Needless to say, the case involves a Right Wing organization called The Federalist.

What makes this even worse is the CEO of The Federalist tweeted out his threat to send employees to "the Salt Mine" if they tried to Unionize. Thankfully the Bystander Effect failed and someone did the right thing, bringing this issue up to the NLRB which ruled against The Federalist and their sociopathic CEO.

But the Courts on Appeal apparently found that it's perfectly okay... Even "funny" to threaten employees with the proverbial Gulag.

Just The News said:
The complaint was brought by "someone who took offense to something seen while scrolling Twitter," not one of Domenech's employees, Judge Paul Matey wrote in a concurrence. The 3rd Circuit should have determined the National Labor Relations Act prevents "unaffiliated parties from searching the internet for wisecracks to transform into workplace violations."

 

The Whispering Monk

Well-known member
Osaul
The US Federal Third Circuit Court of Appeals has overturned a decision by a National Labor Relations Board Administrative Judge on Appeal allowing CEOs to threaten employees with punitive labor and degrading work environments if they attempt to Unionize.
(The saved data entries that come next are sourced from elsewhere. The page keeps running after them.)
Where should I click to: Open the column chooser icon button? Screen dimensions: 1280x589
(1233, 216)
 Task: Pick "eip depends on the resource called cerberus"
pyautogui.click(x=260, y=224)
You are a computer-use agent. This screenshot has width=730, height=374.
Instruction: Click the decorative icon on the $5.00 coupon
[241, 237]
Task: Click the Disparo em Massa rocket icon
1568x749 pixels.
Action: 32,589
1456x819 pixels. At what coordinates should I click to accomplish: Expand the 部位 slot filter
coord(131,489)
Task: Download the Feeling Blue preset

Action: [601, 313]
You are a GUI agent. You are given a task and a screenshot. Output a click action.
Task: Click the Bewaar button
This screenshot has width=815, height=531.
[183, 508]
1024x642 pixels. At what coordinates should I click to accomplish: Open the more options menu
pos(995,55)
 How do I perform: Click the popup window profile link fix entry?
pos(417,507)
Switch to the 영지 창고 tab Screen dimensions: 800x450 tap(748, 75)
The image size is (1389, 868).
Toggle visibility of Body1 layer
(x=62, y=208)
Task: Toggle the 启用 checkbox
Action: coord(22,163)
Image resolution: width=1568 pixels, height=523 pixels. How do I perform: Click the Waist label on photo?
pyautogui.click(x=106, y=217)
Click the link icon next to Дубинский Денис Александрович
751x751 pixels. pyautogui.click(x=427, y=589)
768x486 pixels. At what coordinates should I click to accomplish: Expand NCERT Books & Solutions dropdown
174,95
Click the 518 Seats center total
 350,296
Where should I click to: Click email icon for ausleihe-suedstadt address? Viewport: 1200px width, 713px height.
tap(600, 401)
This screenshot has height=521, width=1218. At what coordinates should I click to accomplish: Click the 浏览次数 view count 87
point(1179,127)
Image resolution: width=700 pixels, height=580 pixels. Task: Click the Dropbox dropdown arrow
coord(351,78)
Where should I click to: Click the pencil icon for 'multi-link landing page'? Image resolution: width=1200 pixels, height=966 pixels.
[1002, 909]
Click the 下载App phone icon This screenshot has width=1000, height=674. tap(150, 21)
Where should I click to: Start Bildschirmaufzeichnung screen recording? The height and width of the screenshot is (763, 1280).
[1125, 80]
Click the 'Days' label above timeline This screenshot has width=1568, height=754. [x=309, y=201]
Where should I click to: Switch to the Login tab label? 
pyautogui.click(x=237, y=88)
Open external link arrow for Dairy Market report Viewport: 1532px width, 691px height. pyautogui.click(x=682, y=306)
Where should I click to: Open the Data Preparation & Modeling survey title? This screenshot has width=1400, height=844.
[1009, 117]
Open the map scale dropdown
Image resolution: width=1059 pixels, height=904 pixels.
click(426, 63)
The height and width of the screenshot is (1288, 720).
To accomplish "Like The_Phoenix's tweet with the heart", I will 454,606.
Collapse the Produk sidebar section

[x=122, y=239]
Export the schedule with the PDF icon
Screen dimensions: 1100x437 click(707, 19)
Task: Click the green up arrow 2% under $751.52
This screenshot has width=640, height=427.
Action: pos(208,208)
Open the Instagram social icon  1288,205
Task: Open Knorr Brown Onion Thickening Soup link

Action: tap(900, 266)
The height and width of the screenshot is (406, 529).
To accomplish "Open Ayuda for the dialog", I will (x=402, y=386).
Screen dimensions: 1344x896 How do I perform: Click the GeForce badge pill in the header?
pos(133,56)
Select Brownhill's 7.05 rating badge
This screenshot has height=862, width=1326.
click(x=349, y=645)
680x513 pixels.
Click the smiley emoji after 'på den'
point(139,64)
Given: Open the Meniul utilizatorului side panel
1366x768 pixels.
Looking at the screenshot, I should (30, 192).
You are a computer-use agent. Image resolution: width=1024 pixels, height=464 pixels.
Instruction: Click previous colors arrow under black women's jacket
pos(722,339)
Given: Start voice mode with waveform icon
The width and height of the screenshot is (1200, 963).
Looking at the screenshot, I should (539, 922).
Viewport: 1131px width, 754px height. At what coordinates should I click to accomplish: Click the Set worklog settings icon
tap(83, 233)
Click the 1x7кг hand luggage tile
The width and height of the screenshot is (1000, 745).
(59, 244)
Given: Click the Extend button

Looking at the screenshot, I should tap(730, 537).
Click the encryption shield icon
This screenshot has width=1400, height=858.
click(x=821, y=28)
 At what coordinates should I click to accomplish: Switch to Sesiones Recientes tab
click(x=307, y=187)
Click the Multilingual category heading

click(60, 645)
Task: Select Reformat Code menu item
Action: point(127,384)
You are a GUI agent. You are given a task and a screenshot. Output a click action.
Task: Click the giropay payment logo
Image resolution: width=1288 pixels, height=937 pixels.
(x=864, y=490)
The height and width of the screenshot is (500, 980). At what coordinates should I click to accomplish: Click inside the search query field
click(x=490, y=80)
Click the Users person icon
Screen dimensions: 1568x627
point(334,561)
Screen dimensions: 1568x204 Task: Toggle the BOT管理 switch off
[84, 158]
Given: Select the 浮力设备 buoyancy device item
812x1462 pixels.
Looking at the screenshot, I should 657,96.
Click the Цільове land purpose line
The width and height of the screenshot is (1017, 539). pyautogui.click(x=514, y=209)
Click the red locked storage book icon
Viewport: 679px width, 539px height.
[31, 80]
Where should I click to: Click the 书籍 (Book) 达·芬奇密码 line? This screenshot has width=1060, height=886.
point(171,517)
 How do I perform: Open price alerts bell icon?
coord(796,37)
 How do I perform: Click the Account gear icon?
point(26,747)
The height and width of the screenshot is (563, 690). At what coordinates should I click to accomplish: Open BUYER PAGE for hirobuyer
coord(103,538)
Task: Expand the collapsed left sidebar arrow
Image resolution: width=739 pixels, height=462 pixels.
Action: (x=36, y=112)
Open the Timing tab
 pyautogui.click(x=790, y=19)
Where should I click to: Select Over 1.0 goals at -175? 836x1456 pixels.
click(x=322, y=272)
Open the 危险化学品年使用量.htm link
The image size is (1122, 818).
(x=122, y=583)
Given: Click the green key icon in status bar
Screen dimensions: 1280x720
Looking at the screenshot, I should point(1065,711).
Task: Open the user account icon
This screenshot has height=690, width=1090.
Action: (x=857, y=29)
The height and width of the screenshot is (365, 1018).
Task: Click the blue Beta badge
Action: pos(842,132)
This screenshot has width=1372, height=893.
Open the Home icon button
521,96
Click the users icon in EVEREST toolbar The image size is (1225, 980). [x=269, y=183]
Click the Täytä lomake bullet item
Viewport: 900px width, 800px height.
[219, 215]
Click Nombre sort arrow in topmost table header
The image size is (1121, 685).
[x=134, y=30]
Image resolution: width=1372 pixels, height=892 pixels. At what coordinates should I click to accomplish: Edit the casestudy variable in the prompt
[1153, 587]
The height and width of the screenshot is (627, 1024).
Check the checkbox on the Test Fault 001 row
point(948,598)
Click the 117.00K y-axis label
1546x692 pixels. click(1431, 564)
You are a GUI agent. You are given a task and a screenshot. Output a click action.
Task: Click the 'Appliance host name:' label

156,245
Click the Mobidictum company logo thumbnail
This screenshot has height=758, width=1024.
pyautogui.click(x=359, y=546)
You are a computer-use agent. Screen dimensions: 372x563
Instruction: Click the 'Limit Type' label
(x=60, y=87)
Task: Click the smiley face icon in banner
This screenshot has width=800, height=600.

Needless to say, the case involves a Right Wing organization called The Federalist.

What makes this even worse is the CEO of The Federalist tweeted out his threat to send employees to "the Salt Mine" if they tried to Unionize. Thankfully the Bystander Effect failed and someone did the right thing, bringing this issue up to the NLRB which ruled against The Federalist and their sociopathic CEO.

But the Courts on Appeal apparently found that it's perfectly okay... Even "funny" to threaten employees with the proverbial Gulag.



I have no problem with the ruling.

Someone not even PART of the business was offended by a joke. The initial suit should have been tossed for lack of standing.
 

LordsFire

Internet Wizard
Given how corrupt unions have become, this is sadly a plus, not a minus.

Your employer is not legally obligated to give you a job. If they want to set 'no unionization' as part of the terms of employment, they are allowed to do that, and you are allowed to not take the job if you don't find that acceptable.